Jesus Out to Sea - Page 14

“I wouldn’t let it bother me, Skeet,” I said. “Bobby Joe’s got a two-by-four up his cheeks sometimes.”

“Hit ain’t him.”

“So what’s got you down?”

“My ministry ain’t gone nowhere. Same back in Wiggins. I might as well be out talking in a vacant lot.”

We unloaded the box, then heaved it empty up on the deck. The water was capping in the south and you could smell salt in the wind and see birds flying everywhere.

“Maybe if you went about it a little different,” I said. “Sinking those little dashboard statues is a mite unusual.”

“I done something I never could make up for,” he said. “A bunch of Japs was down in a cave, maybe seventy or eighty of them. I blew the mountain in on top of them. You could hear a hum through the coral at night, like thousands of bees singing. It was all them men moaning down there.”

He scratched a mosquito bite on his face and looked at the willow islands and the leaves that were starting to shred in the wind.

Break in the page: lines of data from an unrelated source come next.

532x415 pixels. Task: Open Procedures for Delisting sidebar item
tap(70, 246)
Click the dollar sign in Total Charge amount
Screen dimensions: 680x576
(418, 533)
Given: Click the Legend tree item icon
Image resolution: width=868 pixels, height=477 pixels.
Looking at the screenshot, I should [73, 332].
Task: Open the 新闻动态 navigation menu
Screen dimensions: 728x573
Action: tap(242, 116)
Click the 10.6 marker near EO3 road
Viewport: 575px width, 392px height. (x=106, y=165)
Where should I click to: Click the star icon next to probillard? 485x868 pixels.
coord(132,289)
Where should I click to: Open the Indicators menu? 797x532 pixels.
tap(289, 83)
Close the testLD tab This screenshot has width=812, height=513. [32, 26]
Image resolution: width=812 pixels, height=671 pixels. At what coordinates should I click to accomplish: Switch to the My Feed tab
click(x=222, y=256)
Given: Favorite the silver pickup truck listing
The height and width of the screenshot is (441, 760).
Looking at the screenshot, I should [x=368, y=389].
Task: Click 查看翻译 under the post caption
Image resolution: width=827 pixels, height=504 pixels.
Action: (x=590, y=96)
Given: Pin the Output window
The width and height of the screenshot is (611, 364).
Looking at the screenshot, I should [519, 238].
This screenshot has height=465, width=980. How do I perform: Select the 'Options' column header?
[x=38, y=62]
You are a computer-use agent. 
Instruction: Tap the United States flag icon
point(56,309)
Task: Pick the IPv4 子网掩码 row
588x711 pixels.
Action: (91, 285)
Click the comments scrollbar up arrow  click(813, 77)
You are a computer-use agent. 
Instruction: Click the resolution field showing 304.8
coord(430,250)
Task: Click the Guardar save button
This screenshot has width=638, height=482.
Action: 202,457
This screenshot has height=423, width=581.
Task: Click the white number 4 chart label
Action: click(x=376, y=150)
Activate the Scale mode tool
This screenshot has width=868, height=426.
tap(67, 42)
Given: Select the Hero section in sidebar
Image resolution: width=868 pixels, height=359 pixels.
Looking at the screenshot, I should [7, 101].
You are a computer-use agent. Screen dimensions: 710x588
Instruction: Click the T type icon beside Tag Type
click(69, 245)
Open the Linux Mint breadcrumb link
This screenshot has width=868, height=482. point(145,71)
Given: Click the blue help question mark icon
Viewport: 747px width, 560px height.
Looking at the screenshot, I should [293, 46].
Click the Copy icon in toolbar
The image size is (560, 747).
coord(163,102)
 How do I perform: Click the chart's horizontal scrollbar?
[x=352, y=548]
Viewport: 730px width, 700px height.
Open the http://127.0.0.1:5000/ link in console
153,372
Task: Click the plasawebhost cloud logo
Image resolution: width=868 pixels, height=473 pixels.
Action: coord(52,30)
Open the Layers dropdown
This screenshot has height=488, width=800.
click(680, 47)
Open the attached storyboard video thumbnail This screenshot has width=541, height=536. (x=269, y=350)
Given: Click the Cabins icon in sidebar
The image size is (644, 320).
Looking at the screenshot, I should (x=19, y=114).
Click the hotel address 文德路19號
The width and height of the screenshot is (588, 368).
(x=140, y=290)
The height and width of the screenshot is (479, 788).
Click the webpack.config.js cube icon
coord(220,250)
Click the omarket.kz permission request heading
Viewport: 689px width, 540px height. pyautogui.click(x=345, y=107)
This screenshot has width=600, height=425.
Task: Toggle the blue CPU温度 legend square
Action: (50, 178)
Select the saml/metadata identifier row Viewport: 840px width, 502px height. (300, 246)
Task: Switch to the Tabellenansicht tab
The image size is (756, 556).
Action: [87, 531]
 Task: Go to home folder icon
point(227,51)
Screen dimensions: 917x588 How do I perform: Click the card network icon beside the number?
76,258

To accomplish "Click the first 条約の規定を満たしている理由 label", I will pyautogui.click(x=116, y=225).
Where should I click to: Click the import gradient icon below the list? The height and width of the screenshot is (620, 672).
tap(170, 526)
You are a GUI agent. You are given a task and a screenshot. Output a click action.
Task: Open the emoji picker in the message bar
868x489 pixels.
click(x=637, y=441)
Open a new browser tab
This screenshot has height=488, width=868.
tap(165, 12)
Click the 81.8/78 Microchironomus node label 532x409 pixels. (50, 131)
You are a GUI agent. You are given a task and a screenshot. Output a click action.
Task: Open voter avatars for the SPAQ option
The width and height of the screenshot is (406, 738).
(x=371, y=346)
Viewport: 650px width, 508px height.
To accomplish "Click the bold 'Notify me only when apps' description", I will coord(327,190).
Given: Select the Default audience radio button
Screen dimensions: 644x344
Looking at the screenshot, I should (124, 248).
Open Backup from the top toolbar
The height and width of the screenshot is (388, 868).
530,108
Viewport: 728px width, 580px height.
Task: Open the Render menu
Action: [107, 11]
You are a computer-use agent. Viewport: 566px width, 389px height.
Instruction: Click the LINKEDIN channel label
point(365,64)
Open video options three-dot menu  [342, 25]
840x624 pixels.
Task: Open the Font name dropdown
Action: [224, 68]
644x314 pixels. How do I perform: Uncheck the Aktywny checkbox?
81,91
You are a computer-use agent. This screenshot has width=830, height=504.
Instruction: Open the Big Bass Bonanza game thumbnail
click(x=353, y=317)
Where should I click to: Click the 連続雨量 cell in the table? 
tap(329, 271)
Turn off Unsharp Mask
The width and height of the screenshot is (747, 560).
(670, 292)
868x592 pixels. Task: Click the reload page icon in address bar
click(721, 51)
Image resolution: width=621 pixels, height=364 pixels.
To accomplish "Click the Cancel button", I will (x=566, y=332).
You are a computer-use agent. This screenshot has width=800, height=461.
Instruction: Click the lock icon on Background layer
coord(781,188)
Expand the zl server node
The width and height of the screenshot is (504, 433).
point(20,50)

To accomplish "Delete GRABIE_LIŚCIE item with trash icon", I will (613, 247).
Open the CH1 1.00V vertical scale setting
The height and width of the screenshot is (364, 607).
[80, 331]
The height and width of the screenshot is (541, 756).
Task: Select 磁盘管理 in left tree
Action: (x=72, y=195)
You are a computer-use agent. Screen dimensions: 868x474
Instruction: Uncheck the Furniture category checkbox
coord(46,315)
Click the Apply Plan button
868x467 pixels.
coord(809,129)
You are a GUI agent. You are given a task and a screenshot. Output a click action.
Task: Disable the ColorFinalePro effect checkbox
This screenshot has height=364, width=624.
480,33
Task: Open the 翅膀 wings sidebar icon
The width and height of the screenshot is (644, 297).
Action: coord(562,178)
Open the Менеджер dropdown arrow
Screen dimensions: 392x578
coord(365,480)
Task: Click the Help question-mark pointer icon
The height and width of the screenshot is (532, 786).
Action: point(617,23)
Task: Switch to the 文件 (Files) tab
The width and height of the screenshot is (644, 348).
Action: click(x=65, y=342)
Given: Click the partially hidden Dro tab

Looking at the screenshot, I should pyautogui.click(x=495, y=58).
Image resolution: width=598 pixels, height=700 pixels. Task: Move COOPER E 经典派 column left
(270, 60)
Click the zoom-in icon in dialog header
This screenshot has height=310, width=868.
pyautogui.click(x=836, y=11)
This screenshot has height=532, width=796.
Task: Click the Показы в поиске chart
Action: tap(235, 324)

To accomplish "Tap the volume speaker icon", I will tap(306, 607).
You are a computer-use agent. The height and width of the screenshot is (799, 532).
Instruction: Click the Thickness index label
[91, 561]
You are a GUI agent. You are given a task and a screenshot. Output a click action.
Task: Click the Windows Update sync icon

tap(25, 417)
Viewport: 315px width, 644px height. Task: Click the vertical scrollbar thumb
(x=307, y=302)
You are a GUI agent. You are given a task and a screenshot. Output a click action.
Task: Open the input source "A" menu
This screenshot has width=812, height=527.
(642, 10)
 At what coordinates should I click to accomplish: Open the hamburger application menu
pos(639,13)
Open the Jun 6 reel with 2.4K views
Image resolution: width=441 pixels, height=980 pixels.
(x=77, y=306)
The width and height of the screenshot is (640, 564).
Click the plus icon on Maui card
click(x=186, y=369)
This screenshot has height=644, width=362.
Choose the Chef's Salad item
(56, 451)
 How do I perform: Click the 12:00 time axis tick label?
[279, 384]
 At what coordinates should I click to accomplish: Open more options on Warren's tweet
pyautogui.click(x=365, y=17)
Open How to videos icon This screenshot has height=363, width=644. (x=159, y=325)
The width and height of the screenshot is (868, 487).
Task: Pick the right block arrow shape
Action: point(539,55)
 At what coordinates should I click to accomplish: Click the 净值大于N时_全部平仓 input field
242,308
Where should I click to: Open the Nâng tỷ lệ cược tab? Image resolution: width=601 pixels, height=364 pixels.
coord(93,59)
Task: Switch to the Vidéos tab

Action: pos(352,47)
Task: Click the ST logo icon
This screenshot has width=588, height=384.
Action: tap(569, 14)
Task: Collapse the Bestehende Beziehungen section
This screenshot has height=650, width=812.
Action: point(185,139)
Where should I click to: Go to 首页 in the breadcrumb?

“Sometimes people have to do bad things in a war,” I said.

“I almost had myself convinced they wasn’t human. Then I seen them people going off the cliffs at Saipan. Women threw their babies first, then jumped after them, right on top of the rocks, they was so scared of us.”

I pulled the anchor and we drifted out into the current. The sun’s afterglow made a dark red light in the water.

“What’s that got to do with statues?” I said.

“I bring Jesus to them people who jumped into the sea. The same water is wrapped all the way around the earth, ain’t hit? Hit ain’t that way with land. You could drive this boat from here to Saipan if you had a mind.”

“I say don’t grieve on it. I say let the church roll on, Skeeter.”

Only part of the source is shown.